Whether you are sending your child off to sleep away or day camp, certain things remain the same for children with food allergies or sensitivities. Above all else they, and those responsible for them at camp, must do everything they can to keep them safe. I must borrow from the Scout's motto, "Be prepared", to express the best way to achieve your child's optimal safety while away from home.
First of all, prepare a memo to be given to the camp director, nurse, and counselors who will be dealing directly with your child. I use this one for Lillie, and include a list of problematic ingredients found on www.celiac.org, as well as a snack list, such as this one from www.dallasrock.org.
For Rosie, I have an allergy information sheet with her allergies and Epipen instructions in bold. I also include mine and my husband's cell phone numbers, so time isn't wasted going through the files to look this information up. I send a fanny pack for the counselor with her Epipen, asthma inhaler, Benadryl and a copy of the sheet.
I make sure to make an appointment too meet with the relevant people, before camp begins. The first day is usually chaos, and that is not the time to teach a 16 year old counselor how to use an Epipen for the first time.Take your kids, or a picture of them, when you meet with director/counselor, so they are familiar with your child.
This year I purchased very cute medic-alert necklaces. I include their allergies, sensitivities, name and home phone. Lauren's Hope has a great variety of products sure to please any child or adult. The classic medic- alert bracelets and necklaces are kind of boring for a child, and in turn, they may be reluctant to wear them...add a princess or some funky beads, and now they've got bling! The plastic bracelets are also an appealing solution for many children. My highly food allergic babysitter recently told me how she saved a 3 year old from popping a peanut chew at a party recently when she recognized the child's plastic "Peanut Allergy" wrist band.
Lauren's Hope is giving reader's of this blog 10% off your order with the code GLUTENFREE on the check out page. I really feel more at peace of mind when my children wear these necklaces.
Pack appropriate snacks. My daughters' camp provides two snacks a day. I spoke to the counselors about giving my kids the snacks they can have, but on any given day there may not be appropriate choices. Rosie likes to play it safe and stick with what I pack either way.
Luna Protein Bars that are gluten free. They do have allergens such as peanuts and tree nuts, so check if it suits your child's needs. But for those that are only dealing with a gluten free diet, they are a great choice. The new flavors include cookie dough, chocolate cherry almond and chocolate peanut butter. These are great to send along a bunch for sleep away kids or in a lunch for a day camper. It can be a real pick-me-up during a hike or just a long day. Be considerate and check with your child's camp regarding restrictions in terms of nuts.

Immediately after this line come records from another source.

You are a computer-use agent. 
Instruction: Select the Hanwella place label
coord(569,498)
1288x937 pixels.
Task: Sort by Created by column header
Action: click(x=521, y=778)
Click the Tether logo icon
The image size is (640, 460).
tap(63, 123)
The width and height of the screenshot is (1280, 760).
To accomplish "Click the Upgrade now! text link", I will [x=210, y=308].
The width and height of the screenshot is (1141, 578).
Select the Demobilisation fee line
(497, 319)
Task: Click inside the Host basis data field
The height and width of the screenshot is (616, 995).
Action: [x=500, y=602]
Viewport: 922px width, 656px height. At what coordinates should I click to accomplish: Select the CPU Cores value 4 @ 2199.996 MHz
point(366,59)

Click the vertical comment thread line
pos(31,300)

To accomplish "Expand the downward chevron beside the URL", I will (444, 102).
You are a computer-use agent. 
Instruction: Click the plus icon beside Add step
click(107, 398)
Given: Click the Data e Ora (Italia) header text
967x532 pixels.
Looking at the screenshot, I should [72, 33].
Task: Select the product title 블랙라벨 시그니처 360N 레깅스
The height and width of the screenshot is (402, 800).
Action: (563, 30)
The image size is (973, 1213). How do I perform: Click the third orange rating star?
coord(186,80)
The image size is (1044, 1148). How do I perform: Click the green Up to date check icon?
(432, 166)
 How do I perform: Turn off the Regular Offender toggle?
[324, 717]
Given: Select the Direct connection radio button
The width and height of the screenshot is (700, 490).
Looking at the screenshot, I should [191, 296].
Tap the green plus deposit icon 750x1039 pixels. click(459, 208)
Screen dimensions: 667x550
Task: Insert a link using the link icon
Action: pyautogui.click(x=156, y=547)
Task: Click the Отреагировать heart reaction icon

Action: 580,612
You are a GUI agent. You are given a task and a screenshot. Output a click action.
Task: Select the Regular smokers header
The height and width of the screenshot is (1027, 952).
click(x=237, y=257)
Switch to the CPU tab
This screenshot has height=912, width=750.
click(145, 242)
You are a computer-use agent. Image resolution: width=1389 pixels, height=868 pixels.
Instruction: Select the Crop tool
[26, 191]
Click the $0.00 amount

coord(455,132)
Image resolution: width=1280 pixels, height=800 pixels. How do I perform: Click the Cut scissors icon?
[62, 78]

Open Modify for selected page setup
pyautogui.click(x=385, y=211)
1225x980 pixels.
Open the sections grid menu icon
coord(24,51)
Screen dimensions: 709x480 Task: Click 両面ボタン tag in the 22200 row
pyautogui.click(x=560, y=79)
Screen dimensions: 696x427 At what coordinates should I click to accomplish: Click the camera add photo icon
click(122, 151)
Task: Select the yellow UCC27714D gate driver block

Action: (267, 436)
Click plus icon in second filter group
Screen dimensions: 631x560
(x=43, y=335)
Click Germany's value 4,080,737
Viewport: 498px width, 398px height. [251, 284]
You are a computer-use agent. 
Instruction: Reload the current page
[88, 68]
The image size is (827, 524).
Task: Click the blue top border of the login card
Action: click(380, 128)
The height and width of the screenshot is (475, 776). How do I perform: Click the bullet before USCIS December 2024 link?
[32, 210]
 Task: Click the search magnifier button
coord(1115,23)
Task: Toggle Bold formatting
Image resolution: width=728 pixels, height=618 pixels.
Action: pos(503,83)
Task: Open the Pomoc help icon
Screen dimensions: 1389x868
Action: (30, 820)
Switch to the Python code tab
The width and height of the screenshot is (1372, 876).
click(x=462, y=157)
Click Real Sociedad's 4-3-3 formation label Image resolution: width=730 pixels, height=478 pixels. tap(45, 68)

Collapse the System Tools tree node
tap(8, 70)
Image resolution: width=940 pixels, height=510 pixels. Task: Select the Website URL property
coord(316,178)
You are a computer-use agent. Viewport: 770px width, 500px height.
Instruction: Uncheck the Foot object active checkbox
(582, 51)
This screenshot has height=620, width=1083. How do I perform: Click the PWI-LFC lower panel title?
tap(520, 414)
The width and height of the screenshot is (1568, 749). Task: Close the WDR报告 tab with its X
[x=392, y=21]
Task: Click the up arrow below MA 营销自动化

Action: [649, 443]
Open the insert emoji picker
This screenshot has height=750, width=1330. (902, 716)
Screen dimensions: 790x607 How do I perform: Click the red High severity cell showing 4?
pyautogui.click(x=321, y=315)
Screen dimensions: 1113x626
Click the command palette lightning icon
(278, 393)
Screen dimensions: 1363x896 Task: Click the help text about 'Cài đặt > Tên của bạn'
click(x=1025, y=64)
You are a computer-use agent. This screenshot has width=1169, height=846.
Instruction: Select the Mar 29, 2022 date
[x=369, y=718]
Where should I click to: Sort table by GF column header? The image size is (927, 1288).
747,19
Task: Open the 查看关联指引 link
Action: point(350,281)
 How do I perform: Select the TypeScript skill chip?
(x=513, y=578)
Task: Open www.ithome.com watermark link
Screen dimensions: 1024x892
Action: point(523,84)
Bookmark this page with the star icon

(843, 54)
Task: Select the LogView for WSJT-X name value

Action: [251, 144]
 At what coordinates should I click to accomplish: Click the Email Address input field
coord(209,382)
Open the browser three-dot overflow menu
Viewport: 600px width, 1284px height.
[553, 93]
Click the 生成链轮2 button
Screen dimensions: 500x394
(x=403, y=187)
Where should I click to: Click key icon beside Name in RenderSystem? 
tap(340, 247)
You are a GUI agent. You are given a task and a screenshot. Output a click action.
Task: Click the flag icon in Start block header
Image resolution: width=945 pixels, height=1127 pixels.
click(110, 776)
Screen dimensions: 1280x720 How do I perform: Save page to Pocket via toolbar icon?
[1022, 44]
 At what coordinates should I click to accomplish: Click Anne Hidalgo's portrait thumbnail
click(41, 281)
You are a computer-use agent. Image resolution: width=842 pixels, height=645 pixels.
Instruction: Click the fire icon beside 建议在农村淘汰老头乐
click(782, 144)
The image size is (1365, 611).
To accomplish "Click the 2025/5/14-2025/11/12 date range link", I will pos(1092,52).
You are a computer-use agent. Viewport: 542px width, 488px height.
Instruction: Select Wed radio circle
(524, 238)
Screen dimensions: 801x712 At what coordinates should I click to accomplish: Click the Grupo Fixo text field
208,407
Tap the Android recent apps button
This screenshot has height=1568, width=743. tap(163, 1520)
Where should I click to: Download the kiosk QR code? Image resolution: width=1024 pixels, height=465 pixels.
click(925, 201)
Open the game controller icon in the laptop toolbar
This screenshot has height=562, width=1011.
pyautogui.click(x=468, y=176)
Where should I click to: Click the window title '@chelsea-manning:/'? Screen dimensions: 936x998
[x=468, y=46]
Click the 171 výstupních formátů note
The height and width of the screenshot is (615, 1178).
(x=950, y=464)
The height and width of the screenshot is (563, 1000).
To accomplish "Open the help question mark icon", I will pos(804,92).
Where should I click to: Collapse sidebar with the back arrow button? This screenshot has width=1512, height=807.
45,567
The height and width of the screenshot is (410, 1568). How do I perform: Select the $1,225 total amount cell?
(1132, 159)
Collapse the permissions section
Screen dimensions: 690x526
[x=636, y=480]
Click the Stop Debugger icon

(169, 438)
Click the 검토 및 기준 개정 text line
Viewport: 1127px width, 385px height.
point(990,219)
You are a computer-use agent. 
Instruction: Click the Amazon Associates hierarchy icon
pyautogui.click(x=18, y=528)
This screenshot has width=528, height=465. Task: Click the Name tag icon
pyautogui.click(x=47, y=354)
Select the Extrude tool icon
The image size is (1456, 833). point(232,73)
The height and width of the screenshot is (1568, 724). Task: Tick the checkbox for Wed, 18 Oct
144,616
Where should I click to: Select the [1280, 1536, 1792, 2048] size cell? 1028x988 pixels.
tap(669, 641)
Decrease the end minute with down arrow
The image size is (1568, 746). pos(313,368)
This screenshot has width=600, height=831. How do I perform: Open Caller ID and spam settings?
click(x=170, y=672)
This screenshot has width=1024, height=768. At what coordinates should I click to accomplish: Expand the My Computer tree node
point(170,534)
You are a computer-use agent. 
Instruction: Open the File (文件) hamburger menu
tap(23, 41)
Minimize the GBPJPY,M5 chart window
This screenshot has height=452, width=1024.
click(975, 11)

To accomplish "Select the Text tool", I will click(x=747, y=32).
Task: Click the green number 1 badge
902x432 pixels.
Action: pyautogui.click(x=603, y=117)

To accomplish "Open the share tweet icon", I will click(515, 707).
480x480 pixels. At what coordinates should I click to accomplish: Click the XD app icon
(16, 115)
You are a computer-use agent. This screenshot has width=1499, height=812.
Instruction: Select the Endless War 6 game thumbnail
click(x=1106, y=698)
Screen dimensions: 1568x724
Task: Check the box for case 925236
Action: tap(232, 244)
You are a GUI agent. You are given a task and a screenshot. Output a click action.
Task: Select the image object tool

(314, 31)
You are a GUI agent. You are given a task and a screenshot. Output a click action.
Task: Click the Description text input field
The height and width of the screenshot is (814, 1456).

Don't forget to send those special homemade treats. Today there are a number of camps just for celiac kids, and others that are training their cooks regarding food allergies and special diets.Whether you are sending your child to one of these camps or not, I strongly suggest you speak to other parents whose children have similar concerns to your's and get their recommendations on specific camps. A R.O.C.K. support group is a good place to start. Although many camp directors think they can accommodate your special needs, you need to know it is not just theoretical, and ensure that there is follow through.
Sending pre-made meals and baked goods is a good way to ensure your child won't go hungry if there is a mix-up. I am a huge fan of vacuum sealers for meals. They can be re-heated as a boil in bag or in the microwave. They keep food fresher longer and avoid cross contamination on re-heating. Food does need to be frozen or refrigerated if it normally would be stored that way. A vacuum sealer doesn't make perishable foods shelf stable.
With some legwork and a good attitude, your child with special dietary needs can have a great camping experience along with their peers...enjoy the summer!